Una piccola considerazione a margine.
Non avrò né la possibilità né la capacità di valutare le cose nella loro interezza, non essendo Marchionne, ma intimamente avrei sperato per un rinnovo di un solo anno, massimo due, per Vettel.
Per una ragione semplicissima: il campione del futuro si chiama DANIEL RICCIARDO.
Giovane ma maturo come un veterano, velocissimo, capace di tenere a bada anche a livello psicologico un teppista come Verstappen (che a dirla tutta spesso ha anche un filo di velocità in più), mettiamoci anche che è mezzo italiano, e ancora a digiuno di titoli mondiali, ergo la scelta ideale per iniziare una striscia positiva.
Lo reputo un pilota nel complesso migliore di Vettel, anche trascurando la stagione 2014 in cui forse anche ragioni personali hanno condizionato (molto) in negativo la stagione di Seb:
1- a parità di talento, uno ha già quattro mondiali vinti, l'altro zero. Uno ha mantenuto le sue doti di guida e vuole togliersi la soddisfazione di vincere con la Ferrari, l'altro ha una fame nera e basta;
2- tenuta nervosa. Vettelino lo conosciamo tutti, è un siluro ma quando è sotto pressione tende a fare cazzate come speronare gli avversari, elogiare il direttore di gara e farsi offuscare anche dal suo compagno di team, che di buon grado si presta a fargli da gregario. Mai sentito frignare Ricciardo per radio? Io no;
3- atteggiamento mentale. Mi è rimasta impressa una dichiarazione di Vergne di qualche tempo fa, perché diceva una cosa sacrosanta: "quando eravamo alla Toro Rosso, io tendevo a soffrire di più i momenti di scarsa competitività dell macchina. Per lui invece qualsiasi risultato era benedetto, rimaneva sempre ottimista e carico per la gara". Caratteristica ben visibile anche oggi, e che spiega la sua capacità di massimizzare ogni possibile occasione.

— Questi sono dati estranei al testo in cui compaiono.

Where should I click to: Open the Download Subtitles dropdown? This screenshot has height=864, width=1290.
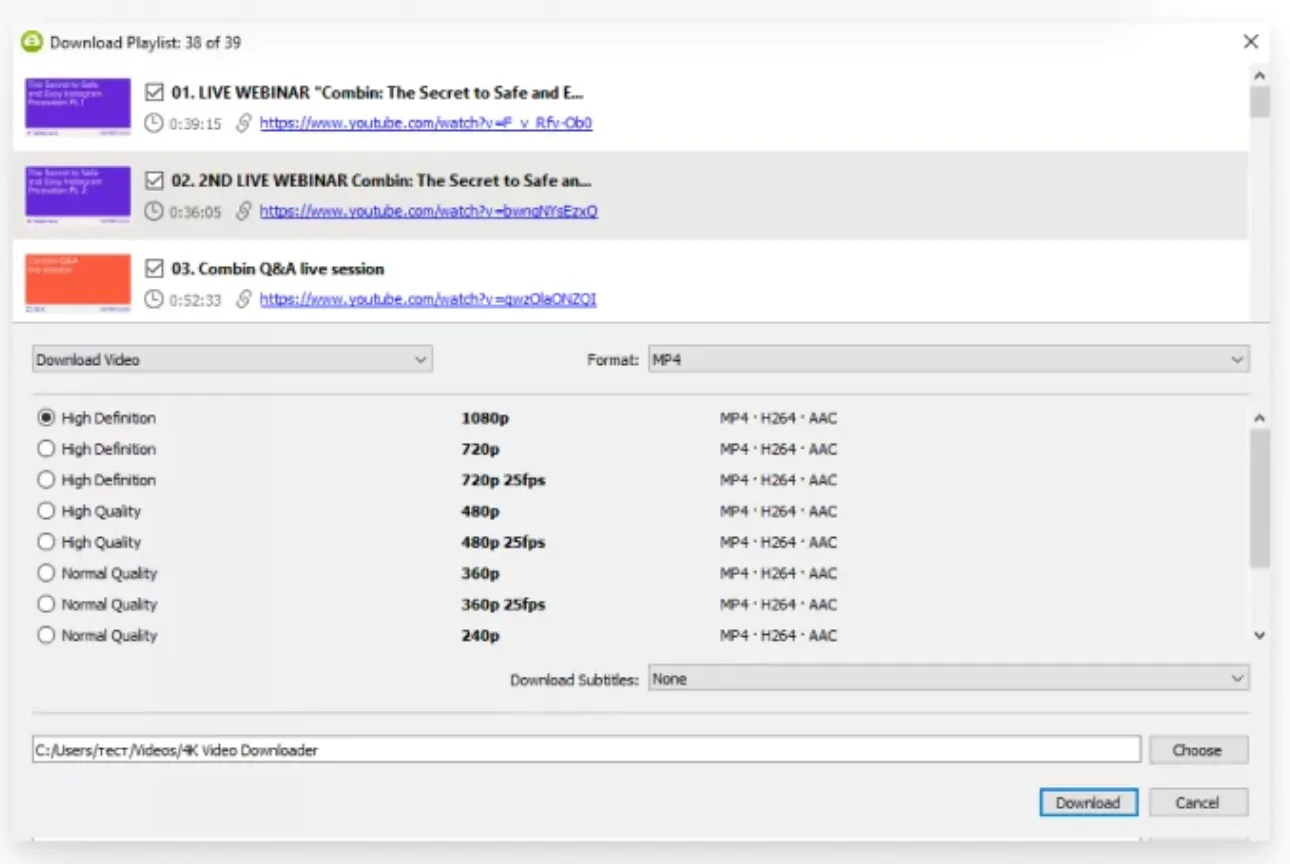pos(948,679)
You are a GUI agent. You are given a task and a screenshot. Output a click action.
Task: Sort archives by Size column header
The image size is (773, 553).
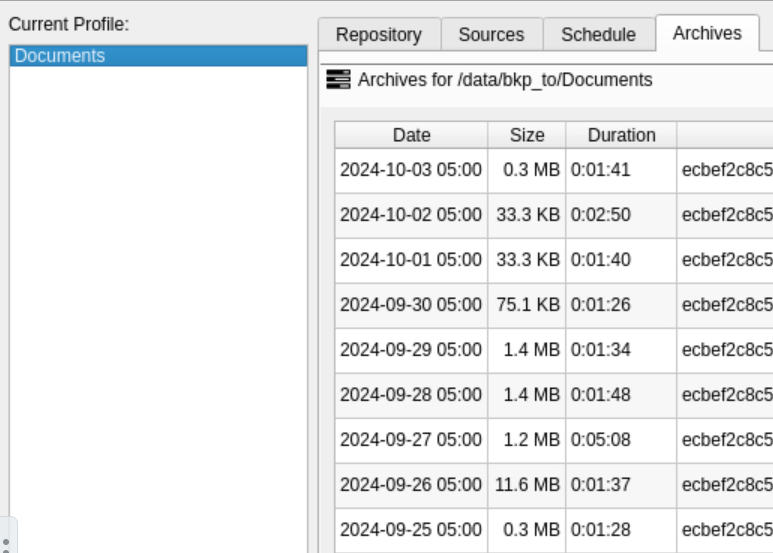[x=527, y=135]
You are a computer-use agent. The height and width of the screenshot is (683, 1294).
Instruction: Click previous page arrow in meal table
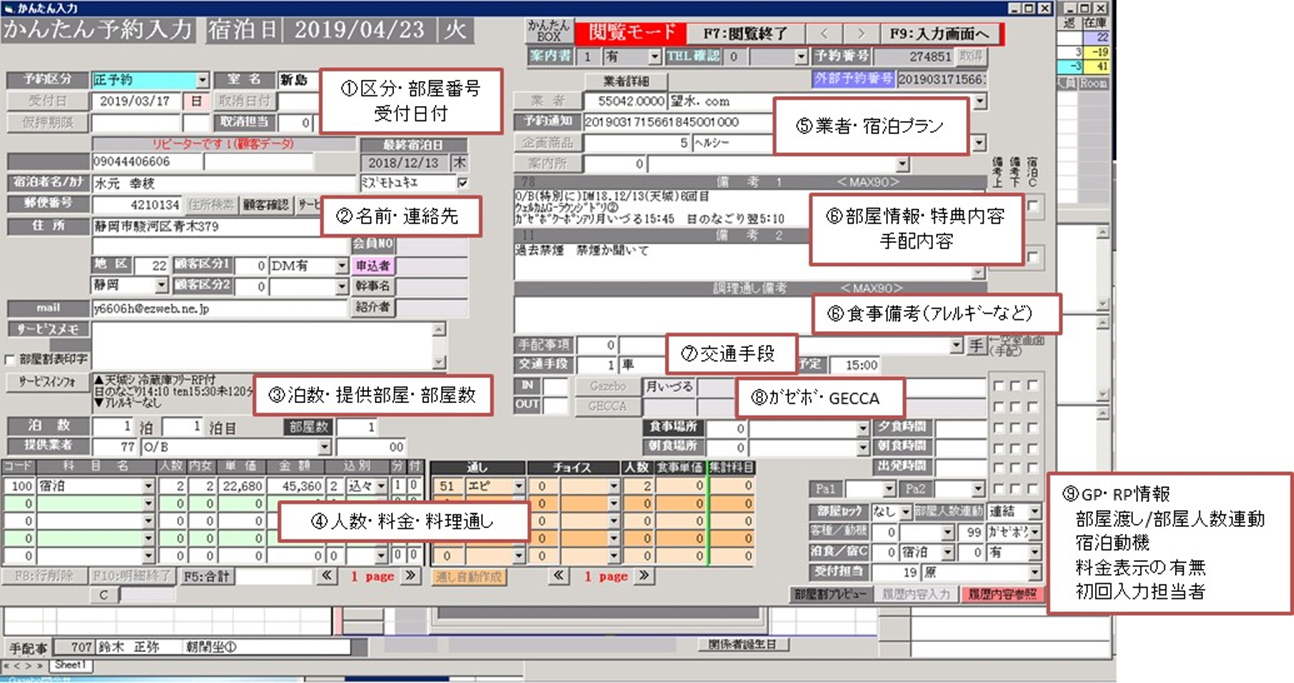point(561,577)
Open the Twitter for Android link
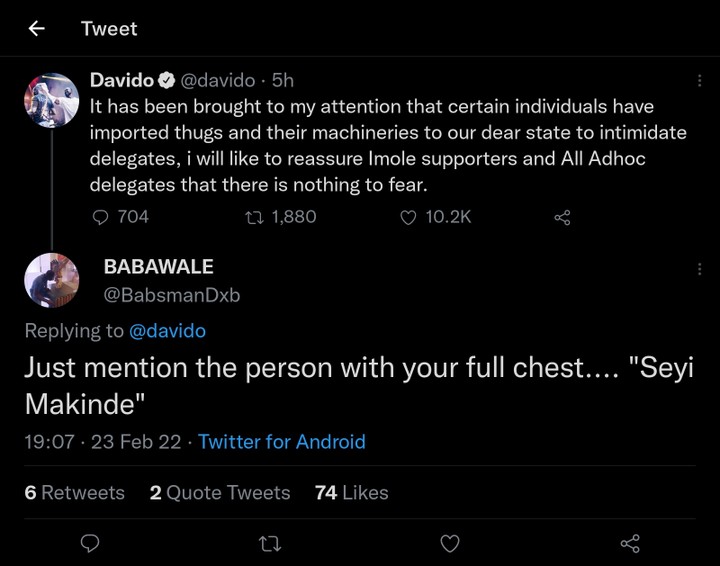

Con questo non voglio sminuire Vettel, né dare conclusioni aprioristiche. D'altronde i contratti sono fatti per essere stracciati a buon bisogno. Spero che - già quest'anno - Vettel non faccia rimpiangere i suoi colleghi. Ma a me Ricciardo darà sempre un sapore amaro di occasione persa per la Ferrari. Sempre che il destino non riservi sorprese.